When you reach the line with "You are a computer-use" in the records below, begin transcribing exactly and continue up to and including the line with "This screenshot has height=247, width=272.", leaving out every picture.

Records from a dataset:
========

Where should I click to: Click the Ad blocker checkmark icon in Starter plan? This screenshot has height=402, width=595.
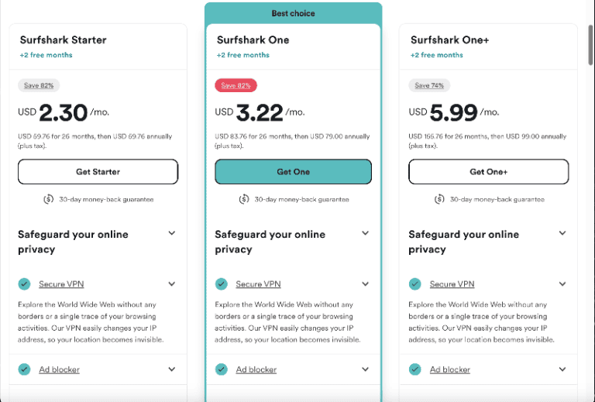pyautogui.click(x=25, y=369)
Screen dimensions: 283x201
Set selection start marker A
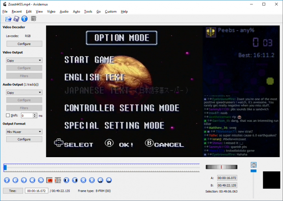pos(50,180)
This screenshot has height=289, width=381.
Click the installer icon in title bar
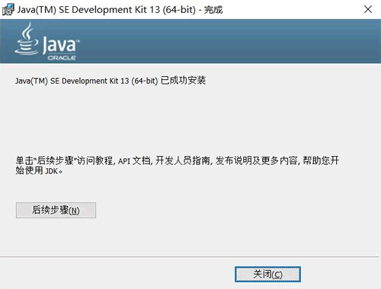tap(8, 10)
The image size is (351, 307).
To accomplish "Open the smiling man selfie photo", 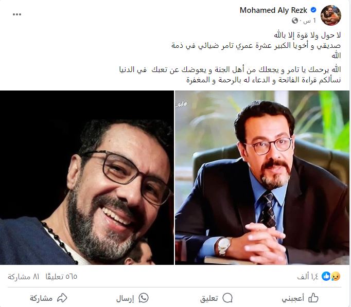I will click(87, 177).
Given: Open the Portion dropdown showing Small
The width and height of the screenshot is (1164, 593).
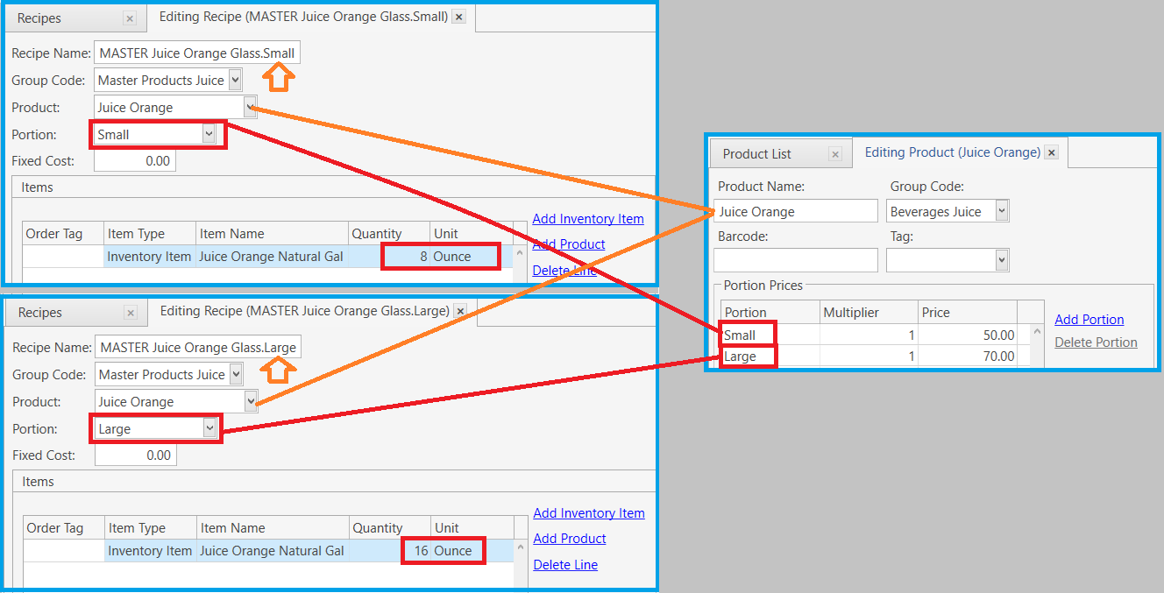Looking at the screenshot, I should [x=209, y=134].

========

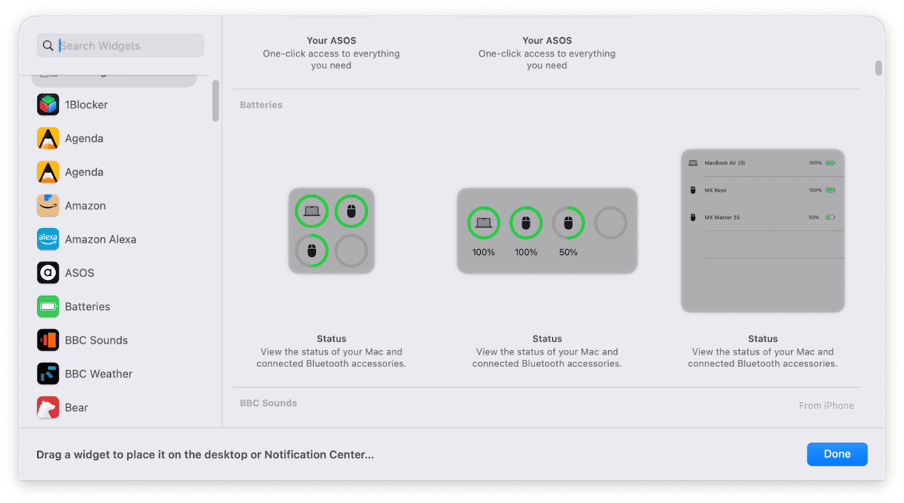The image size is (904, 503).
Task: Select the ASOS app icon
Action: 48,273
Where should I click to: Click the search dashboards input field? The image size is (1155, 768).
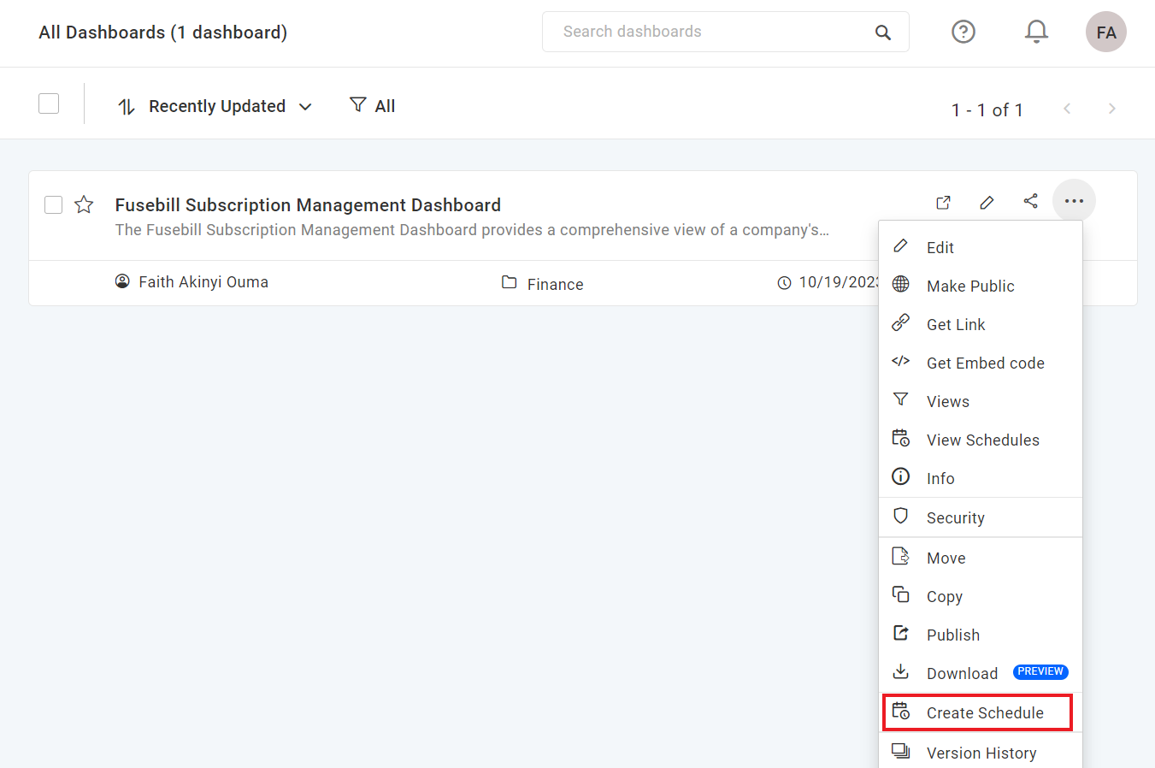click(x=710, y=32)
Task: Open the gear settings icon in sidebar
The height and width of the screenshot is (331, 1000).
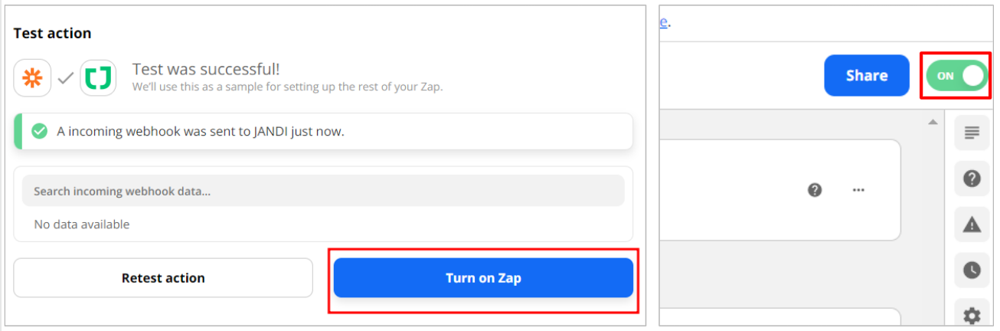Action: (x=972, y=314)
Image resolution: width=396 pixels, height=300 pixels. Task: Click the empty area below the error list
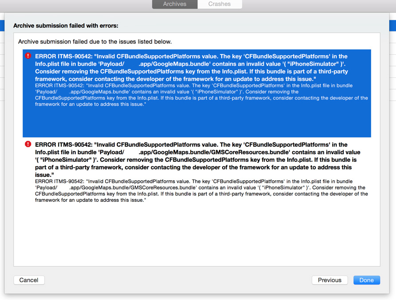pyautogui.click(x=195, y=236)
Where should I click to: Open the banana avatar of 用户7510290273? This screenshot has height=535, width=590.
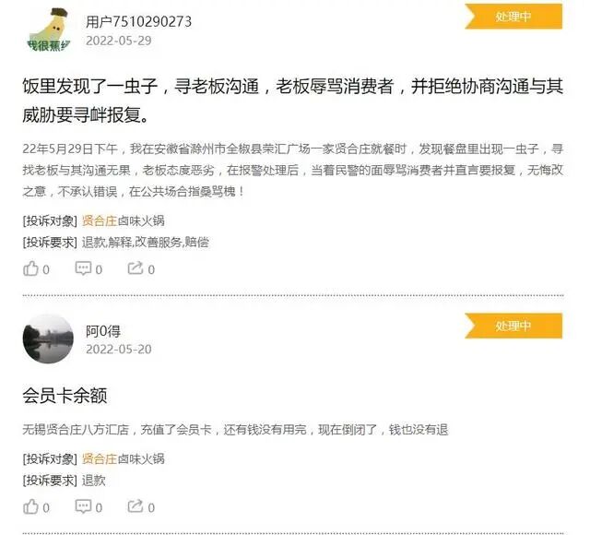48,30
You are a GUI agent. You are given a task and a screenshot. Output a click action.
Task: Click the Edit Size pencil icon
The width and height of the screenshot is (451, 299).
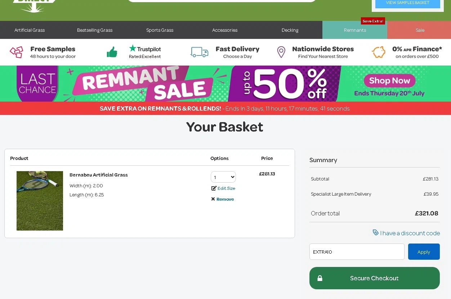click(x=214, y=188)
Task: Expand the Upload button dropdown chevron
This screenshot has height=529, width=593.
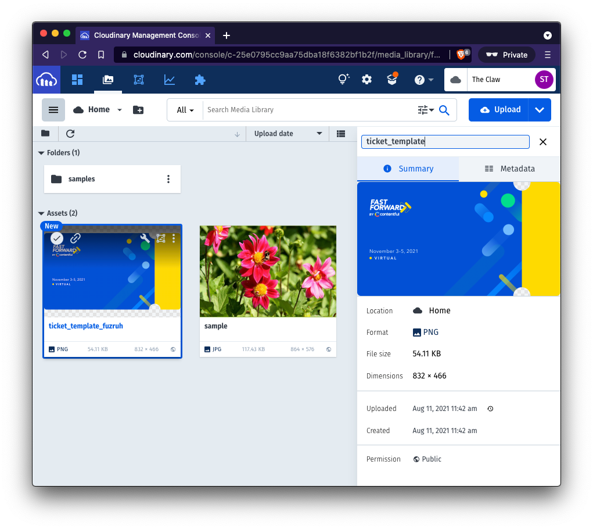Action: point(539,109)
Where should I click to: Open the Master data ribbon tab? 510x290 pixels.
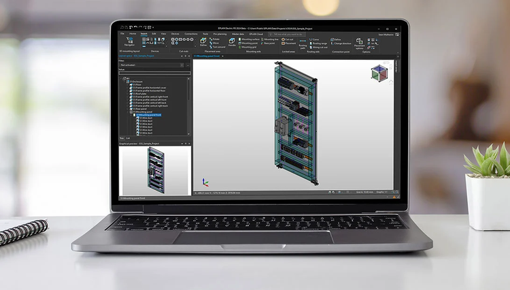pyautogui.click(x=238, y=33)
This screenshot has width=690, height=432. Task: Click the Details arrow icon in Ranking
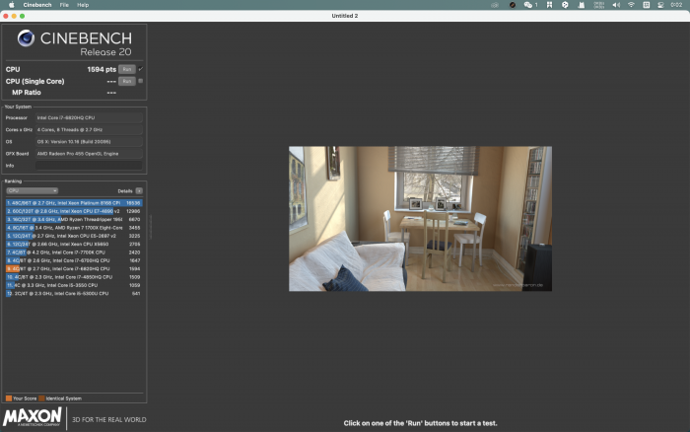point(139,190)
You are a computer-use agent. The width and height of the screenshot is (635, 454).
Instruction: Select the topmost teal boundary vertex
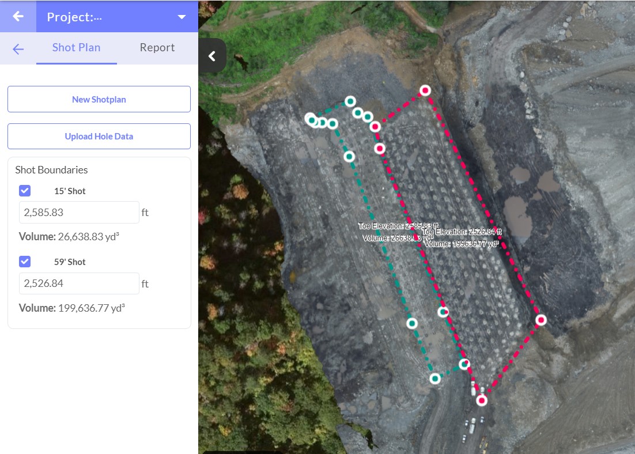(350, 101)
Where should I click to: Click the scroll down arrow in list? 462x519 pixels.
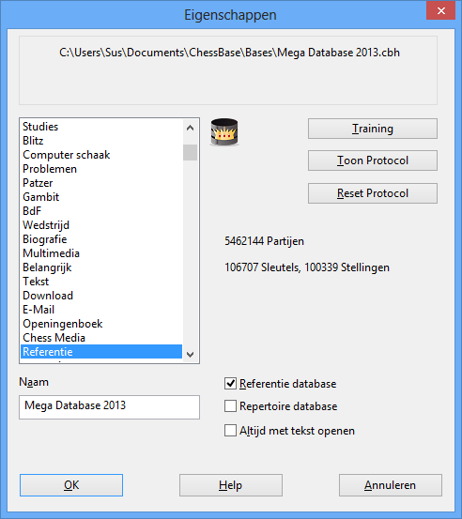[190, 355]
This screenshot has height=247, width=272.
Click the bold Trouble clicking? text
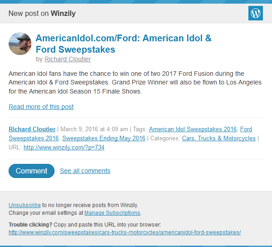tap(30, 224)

========

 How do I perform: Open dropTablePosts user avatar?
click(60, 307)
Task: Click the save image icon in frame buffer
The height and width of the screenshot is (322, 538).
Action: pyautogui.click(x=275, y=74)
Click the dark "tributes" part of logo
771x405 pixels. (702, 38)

========

Written solution:
You are a computer-use agent. The width and height of the screenshot is (635, 454).
Instruction: Select the topmost teal boundary vertex
(350, 101)
Where should I click to: Click the scroll down arrow in list? 462x519 pixels.
[190, 355]
This screenshot has height=247, width=272.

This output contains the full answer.